---------- VORLIEGENDER TEXT ----------

150 Jahre Kurstadt Gmunden: Und keiner spricht davon
Am 17. Mai 1862, also vor genau 150 Jahren, wurde Gmunden offiziell „Kurstadt“. 100 Jahre später wurde dieses „Jubiläum“ noch „groß gefeiert“, auf Veranlassung der „Kurkommission“ erschien damals ein spannendes, noch immer lesenswertes Buch: „Gmunden. Kurstadt am Traunsee“. Auch zum 125jährigen „Jubiläum“ erschien ein Buch („125 Jahre Kurstadt Gmunden“).
Heuer wird dieses „Jubiläum“ totgeschwiegen, niemand spricht davon, niemand schreibt darüber. Überraschend ist dies freilich nicht. Von der „Kurstadt Gmunden“ – als „Marke“ – ist nicht viel übrig geblieben. Frühere Bürgermeister waren stets auch „Vorsitzende der Kurkommission“, auf dem Briefpapier des gegenwärtigen Amtsinhabers glänzt das Attribut „Bürgermeister der Keramikstadt Gmunden“. Ob diese identitäre Zuschreibung mit der Wahrnehmung der BürgerInnen und Gäste korrespondiert will ich nicht beurteilen.

---------- GEZEIGTE DATEN ----------

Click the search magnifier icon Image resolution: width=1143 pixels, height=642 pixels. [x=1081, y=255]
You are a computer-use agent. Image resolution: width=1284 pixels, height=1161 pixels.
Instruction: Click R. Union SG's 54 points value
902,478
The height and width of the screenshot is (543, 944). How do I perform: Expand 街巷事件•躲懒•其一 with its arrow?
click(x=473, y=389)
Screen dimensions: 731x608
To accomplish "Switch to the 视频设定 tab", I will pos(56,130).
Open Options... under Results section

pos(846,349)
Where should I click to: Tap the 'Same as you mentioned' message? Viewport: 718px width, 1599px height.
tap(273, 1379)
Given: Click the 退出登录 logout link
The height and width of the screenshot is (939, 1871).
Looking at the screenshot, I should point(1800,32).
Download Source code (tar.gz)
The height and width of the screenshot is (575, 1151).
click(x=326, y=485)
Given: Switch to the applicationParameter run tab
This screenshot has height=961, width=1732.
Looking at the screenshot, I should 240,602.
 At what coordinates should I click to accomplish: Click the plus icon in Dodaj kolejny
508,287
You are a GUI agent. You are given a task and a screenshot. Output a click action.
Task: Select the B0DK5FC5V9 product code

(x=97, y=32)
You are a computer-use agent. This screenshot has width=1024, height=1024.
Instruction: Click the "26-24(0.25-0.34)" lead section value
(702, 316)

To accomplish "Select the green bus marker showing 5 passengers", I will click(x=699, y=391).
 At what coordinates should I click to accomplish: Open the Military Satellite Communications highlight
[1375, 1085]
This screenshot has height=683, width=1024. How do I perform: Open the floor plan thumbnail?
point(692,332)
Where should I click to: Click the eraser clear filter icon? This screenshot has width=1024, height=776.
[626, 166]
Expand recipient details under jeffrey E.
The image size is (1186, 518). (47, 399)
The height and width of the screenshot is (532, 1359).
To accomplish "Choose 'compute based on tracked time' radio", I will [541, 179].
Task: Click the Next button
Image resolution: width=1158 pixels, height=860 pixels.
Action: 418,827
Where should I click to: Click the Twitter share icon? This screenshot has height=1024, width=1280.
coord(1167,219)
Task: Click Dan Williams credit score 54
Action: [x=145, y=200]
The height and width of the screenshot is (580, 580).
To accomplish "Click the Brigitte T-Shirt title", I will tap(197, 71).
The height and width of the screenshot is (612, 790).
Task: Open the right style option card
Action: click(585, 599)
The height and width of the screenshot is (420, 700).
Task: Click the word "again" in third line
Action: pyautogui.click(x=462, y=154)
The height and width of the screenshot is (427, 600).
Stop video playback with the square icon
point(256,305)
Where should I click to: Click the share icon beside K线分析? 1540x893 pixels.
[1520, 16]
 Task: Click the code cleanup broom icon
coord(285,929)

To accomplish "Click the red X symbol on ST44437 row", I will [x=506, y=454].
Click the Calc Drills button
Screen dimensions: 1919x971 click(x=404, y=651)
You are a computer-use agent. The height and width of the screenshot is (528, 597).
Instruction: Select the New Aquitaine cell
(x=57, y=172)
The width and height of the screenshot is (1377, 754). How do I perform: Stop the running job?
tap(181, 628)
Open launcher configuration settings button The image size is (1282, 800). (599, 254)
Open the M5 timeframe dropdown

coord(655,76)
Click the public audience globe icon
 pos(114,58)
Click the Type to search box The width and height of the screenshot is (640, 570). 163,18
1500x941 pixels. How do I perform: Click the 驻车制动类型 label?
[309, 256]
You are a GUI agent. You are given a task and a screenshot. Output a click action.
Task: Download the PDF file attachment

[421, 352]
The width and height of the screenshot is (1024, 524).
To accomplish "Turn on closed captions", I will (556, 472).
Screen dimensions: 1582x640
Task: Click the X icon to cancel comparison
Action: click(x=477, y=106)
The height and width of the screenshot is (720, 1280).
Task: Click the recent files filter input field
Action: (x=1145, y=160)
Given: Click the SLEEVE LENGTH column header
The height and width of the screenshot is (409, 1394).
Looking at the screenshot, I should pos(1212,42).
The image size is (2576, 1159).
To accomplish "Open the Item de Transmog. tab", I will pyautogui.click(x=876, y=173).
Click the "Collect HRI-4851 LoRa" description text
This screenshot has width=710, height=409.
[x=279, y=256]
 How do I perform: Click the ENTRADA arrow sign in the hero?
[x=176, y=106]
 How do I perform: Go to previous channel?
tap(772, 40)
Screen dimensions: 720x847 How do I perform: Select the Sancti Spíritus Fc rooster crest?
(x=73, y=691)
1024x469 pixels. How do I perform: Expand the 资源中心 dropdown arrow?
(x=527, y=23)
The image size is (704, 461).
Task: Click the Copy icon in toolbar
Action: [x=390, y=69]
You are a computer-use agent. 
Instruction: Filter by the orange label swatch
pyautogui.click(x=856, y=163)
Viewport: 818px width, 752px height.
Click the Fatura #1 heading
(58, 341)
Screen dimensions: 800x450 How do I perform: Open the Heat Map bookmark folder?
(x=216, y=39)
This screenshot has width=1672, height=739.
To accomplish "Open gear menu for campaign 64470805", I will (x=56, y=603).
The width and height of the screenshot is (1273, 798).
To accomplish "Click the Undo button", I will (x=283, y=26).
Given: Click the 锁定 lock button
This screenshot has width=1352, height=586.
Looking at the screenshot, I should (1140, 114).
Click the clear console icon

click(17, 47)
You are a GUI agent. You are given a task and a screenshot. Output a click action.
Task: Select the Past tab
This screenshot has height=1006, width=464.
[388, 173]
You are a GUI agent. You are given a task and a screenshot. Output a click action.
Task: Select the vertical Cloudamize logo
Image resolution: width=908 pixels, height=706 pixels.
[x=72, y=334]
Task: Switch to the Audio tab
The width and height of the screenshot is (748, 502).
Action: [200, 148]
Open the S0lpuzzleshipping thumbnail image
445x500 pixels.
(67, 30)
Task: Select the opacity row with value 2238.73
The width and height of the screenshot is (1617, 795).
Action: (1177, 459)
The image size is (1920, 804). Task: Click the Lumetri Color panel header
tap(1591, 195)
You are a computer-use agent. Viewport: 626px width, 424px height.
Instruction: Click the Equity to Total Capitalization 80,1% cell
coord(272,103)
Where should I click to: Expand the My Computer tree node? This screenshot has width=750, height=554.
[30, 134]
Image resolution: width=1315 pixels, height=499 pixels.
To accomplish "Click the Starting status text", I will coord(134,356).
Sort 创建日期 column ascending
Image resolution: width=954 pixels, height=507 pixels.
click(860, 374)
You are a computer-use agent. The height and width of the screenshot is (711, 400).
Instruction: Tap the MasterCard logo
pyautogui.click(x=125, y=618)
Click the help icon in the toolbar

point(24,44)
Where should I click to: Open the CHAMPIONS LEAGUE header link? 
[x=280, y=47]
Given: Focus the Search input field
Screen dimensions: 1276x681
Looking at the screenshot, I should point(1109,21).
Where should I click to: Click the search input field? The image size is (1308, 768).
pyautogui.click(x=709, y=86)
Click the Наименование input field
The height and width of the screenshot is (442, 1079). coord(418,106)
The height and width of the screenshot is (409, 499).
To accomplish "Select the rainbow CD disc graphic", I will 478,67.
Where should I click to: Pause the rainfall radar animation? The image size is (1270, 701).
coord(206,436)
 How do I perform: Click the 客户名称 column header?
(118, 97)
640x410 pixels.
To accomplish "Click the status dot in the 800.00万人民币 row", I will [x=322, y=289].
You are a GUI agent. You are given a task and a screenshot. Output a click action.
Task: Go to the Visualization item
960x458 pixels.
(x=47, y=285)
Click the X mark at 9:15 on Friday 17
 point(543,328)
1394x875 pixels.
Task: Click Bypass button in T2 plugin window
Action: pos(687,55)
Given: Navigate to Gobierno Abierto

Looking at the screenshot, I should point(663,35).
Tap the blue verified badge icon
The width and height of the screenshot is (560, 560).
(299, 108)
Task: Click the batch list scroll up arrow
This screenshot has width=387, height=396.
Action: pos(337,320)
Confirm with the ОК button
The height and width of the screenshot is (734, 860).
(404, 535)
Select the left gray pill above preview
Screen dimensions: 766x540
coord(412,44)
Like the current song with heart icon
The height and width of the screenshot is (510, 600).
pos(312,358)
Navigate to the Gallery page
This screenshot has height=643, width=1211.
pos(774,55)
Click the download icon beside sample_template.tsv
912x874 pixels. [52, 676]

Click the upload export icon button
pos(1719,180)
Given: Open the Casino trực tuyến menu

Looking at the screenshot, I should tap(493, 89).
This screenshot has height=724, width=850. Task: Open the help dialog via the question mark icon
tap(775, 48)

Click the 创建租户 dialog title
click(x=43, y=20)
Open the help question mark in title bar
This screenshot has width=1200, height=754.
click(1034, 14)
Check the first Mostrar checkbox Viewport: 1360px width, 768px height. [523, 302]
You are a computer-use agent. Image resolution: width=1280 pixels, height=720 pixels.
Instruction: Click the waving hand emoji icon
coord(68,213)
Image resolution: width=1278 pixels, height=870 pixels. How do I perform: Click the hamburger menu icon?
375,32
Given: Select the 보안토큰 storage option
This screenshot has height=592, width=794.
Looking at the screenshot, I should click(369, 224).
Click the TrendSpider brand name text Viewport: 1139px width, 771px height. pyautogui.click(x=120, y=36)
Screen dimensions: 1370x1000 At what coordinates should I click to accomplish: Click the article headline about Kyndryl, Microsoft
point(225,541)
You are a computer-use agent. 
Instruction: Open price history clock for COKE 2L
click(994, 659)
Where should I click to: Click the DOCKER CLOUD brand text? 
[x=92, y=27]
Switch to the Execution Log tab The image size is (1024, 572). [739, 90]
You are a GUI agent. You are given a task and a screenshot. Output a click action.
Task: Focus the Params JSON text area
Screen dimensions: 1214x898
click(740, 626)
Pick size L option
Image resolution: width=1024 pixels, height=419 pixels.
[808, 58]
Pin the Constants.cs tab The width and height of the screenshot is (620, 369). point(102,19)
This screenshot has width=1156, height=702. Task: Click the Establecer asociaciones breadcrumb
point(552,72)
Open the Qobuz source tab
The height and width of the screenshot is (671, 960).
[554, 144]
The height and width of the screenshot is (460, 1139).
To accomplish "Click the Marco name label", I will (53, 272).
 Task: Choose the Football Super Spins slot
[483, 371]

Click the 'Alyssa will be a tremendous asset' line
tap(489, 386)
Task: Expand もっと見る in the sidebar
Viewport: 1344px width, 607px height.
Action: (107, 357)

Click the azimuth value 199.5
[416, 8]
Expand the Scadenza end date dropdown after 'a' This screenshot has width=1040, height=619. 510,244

----------

- _ZU ERLEDIGEN 1_
Schreiben Sie aus dem Text zur Kurstadt Gmunden den Abschnitt von „Heuer wird dieses“ bis „ich nicht beurteilen.“ wortgetreu ab.
- _ZU ERLEDIGEN 2_
Beantworten Sie anhand des Textes zur Kurstadt Gmunden:
(a) An welchem Tag wurde Gmunden offiziell Kurstadt?
(b) Wie lautet der Titel des Buches, das 100 Jahre später auf Veranlassung der Kurkommission erschien?
(c) Welches Attribut steht auf dem Briefpapier des gegenwärtigen Bürgermeisters?
- _ZU ERLEDIGEN 3_
Führen Sie den Text zur Kurstadt Gmunden im Anschluss an seinen letzten Satz fort.
Die Daten stammen aus einer anderen Quelle als der Text zur Kurstadt Gmunden.

- _LÖSUNGSTEIL 1_
Heuer wird dieses „Jubiläum“ totgeschwiegen, niemand spricht davon, niemand schreibt darüber. Überraschend ist dies freilich nicht. Von der „Kurstadt Gmunden“ – als „Marke“ – ist nicht viel übrig geblieben. Frühere Bürgermeister waren stets auch „Vorsitzende der Kurkommission“, auf dem Briefpapier des gegenwärtigen Amtsinhabers glänzt das Attribut „Bürgermeister der Keramikstadt Gmunden“. Ob diese identitäre Zuschreibung mit der Wahrnehmung der BürgerInnen und Gäste korrespondiert will ich nicht beurteilen.

- _LÖSUNGSTEIL 2_
(a) Am 17. Mai 1862.
(b) „Gmunden. Kurstadt am Traunsee“.
(c) „Bürgermeister der Keramikstadt Gmunden“.

- _LÖSUNGSTEIL 3_
Wie auch immer: Der Status Gmundens als „blühende Kur- und Fremdenverkehrsstadt“, so Altbürgermeister Karl Piringer in seinem vom Pathos jener Jahre eingefärbten Vorwort im besagten Buch aus dem Jahre 1962, ist so nicht mehr gegeben. Es fehlen Hotelbetriebe (ja, der Plural ist berechtigt), die Seilbahn steht still, wir haben (noch) kein Hallenbad, internationale Kongresse bleiben aufgrund fehlender Hotels fern.
In diesem Zusammenhang darf ich darauf verweisen, dass heuer auch das Toscana Congress „Geburtstag“ feiert.
Im Jahre 1982, also vor 30 Jahren, wurde das Kongresshaus Gmunden an einem der schönsten „Flecken“ Oberösterreichs eröffnet. Leider wurde es in der Folge verabsäumt, in unmittelbarer Nähe ein Hotel zu errichten. Sollte die Errichtung (und Finanzierung!) eines Hallenbades in Nachbarschaft zum Strandbad in naher Zukunft tatsächlich möglich sein, müssen alle Kräfte gebündelt werden, damit hier auch ein Hotelbetrieb angesiedelt werden kann.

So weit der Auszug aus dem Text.